## Stored items
####################

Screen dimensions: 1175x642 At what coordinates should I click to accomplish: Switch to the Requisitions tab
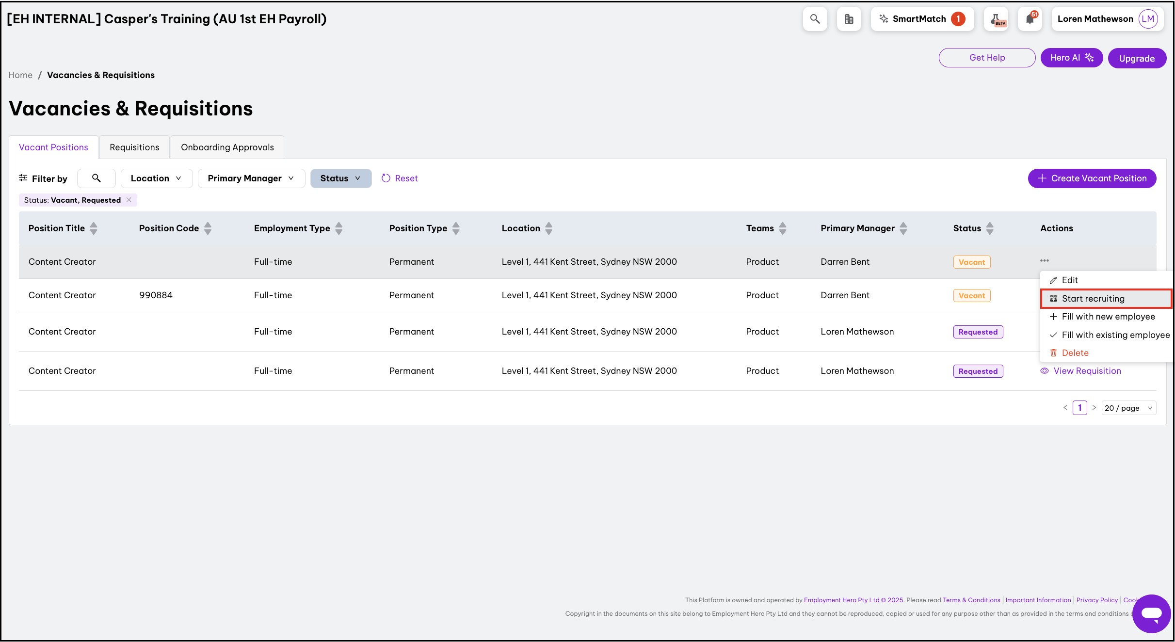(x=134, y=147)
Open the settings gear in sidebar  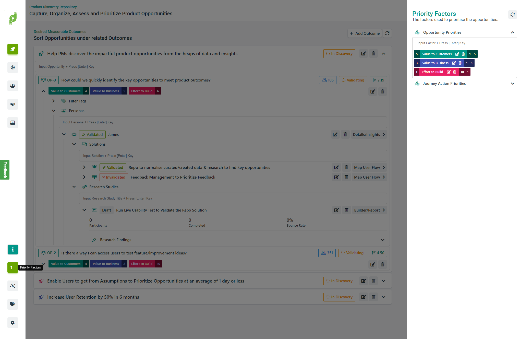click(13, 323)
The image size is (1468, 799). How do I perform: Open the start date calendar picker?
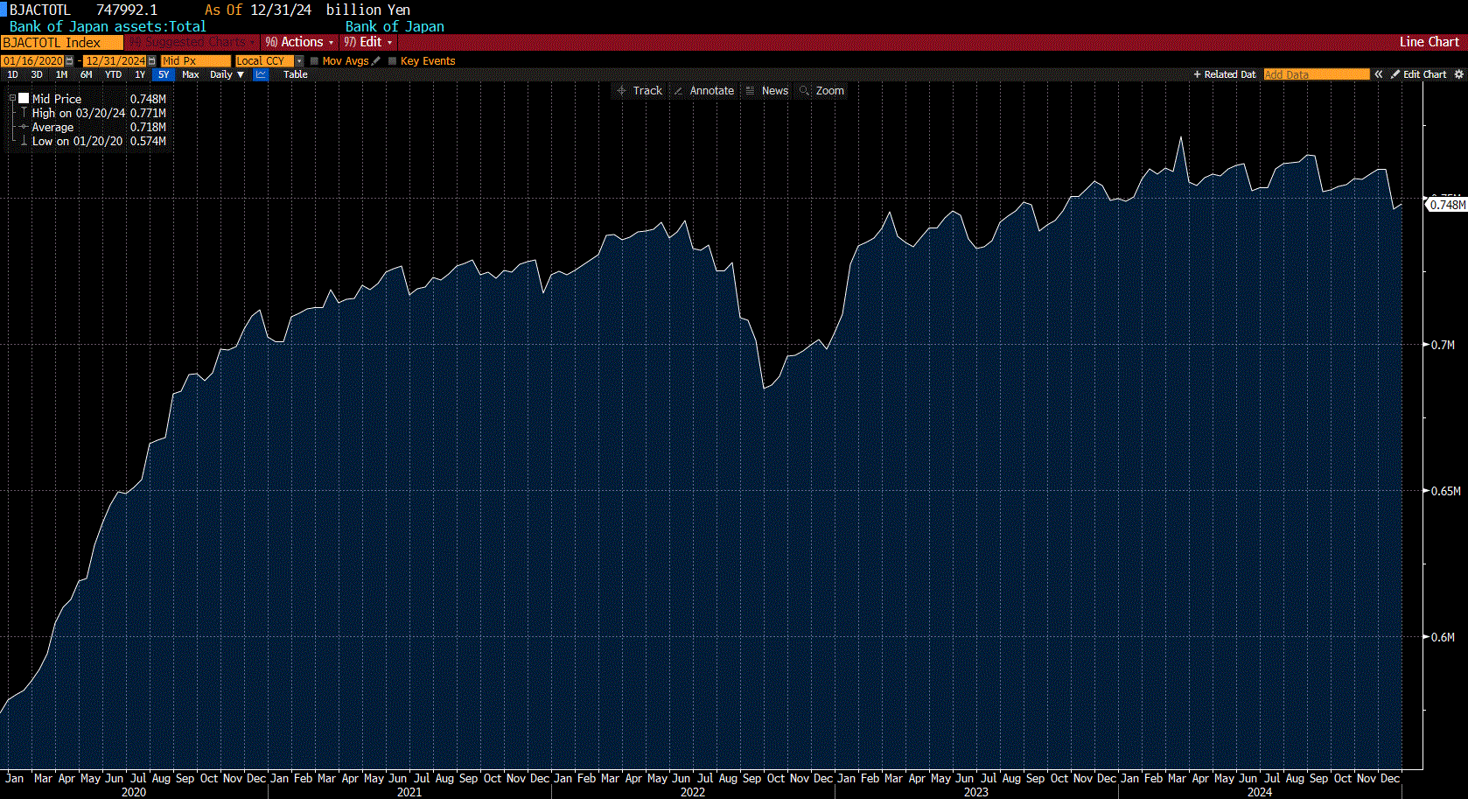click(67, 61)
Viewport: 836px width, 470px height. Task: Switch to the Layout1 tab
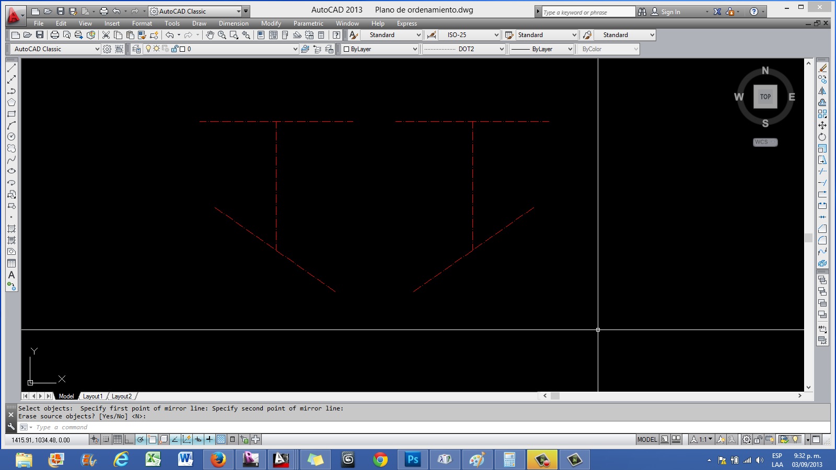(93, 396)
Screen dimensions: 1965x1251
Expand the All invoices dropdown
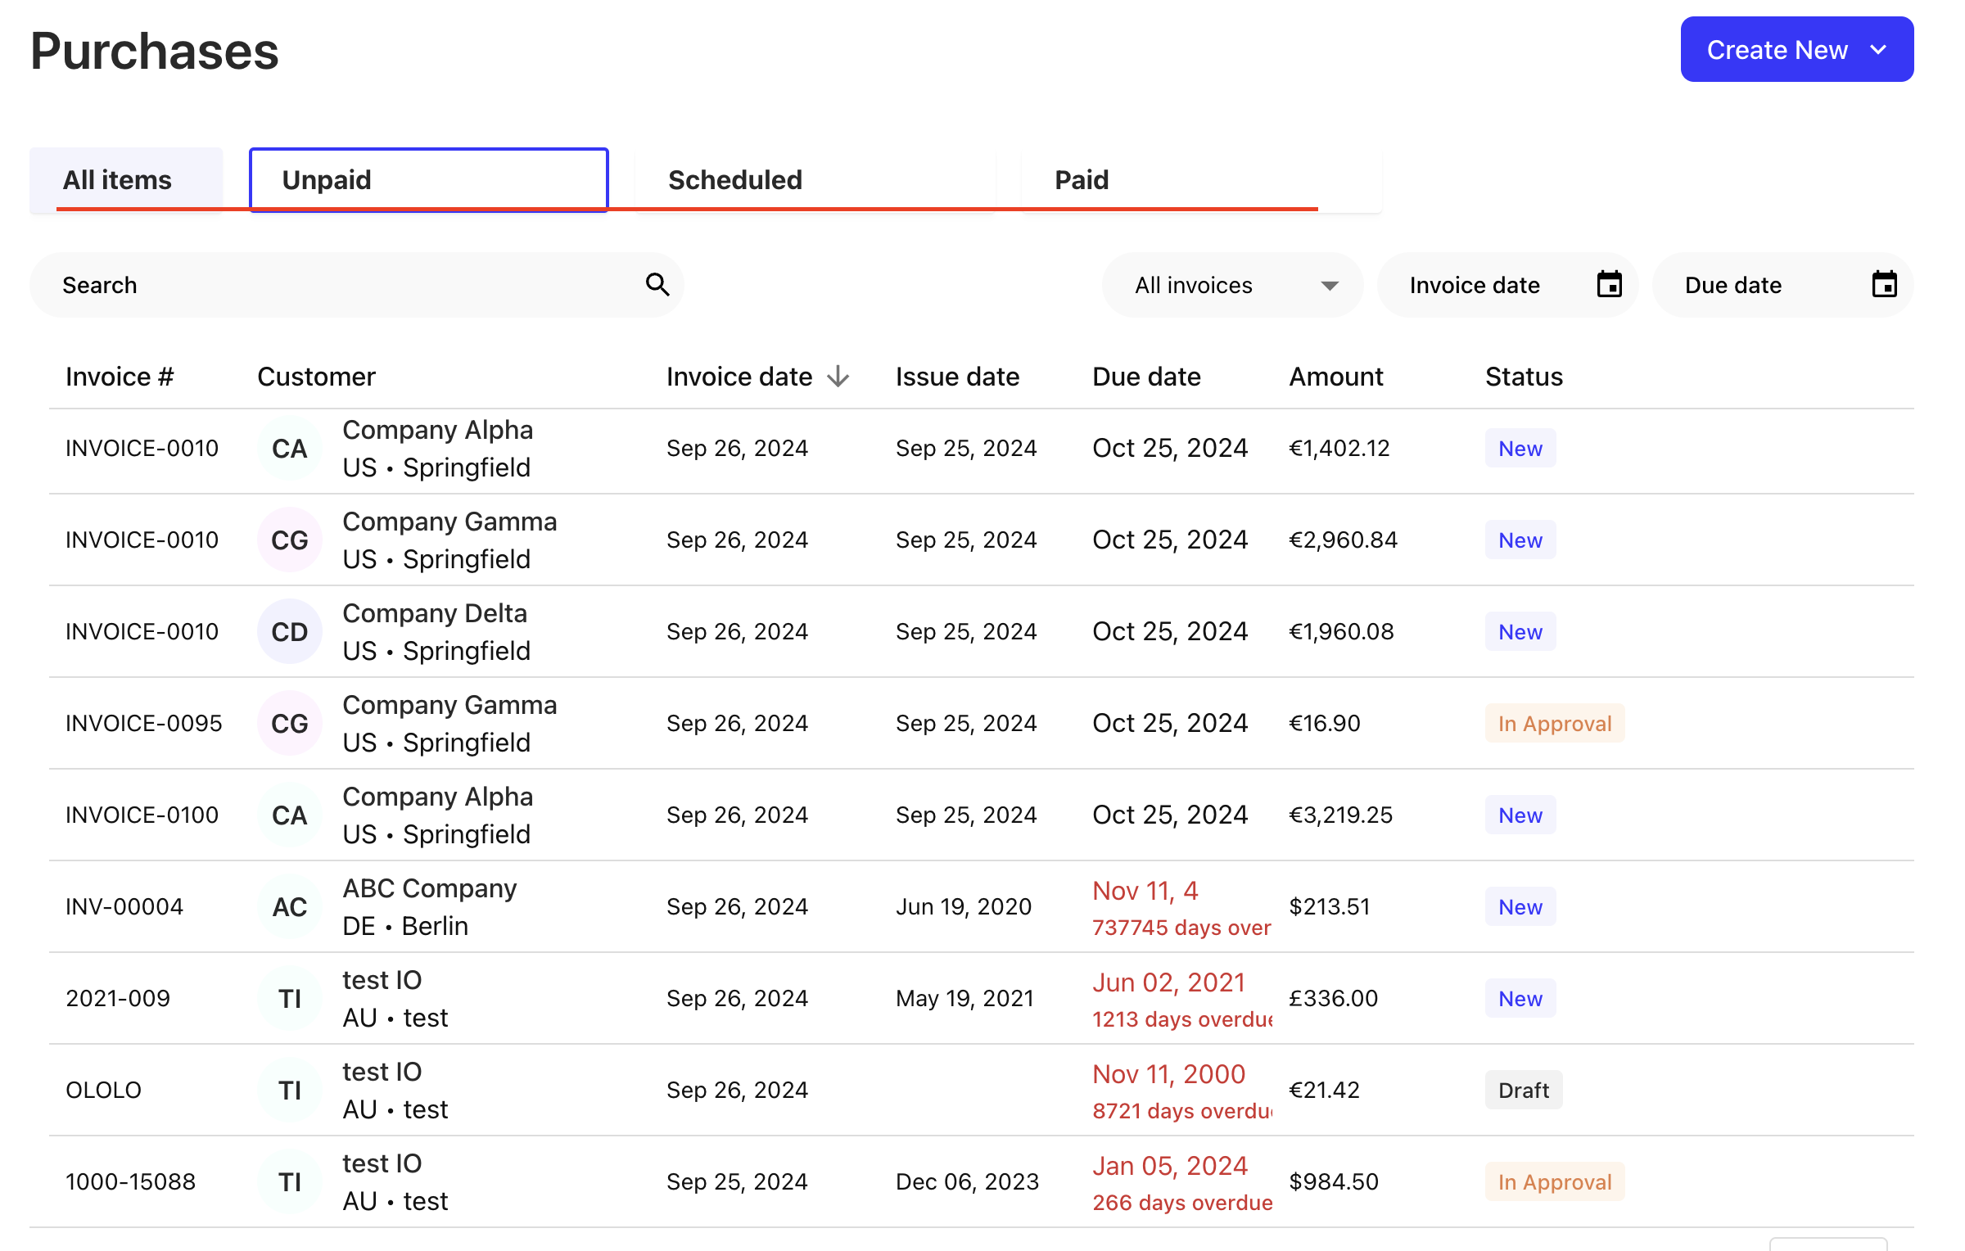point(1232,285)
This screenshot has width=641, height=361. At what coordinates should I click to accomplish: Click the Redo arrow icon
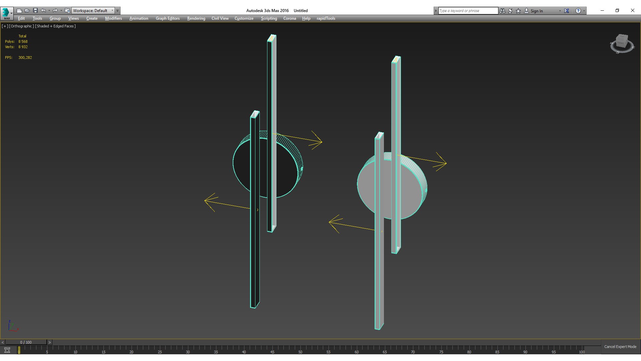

####################

## Task details
With the pictures left out, transcribe exactly the lines from the line holding "Expand the All invoices dropdown" through the closing line of the entries.

## Answer to this problem
Expand the All invoices dropdown
point(1232,285)
This screenshot has width=641, height=361. At what coordinates should I click to accomplish: Click the Redo arrow icon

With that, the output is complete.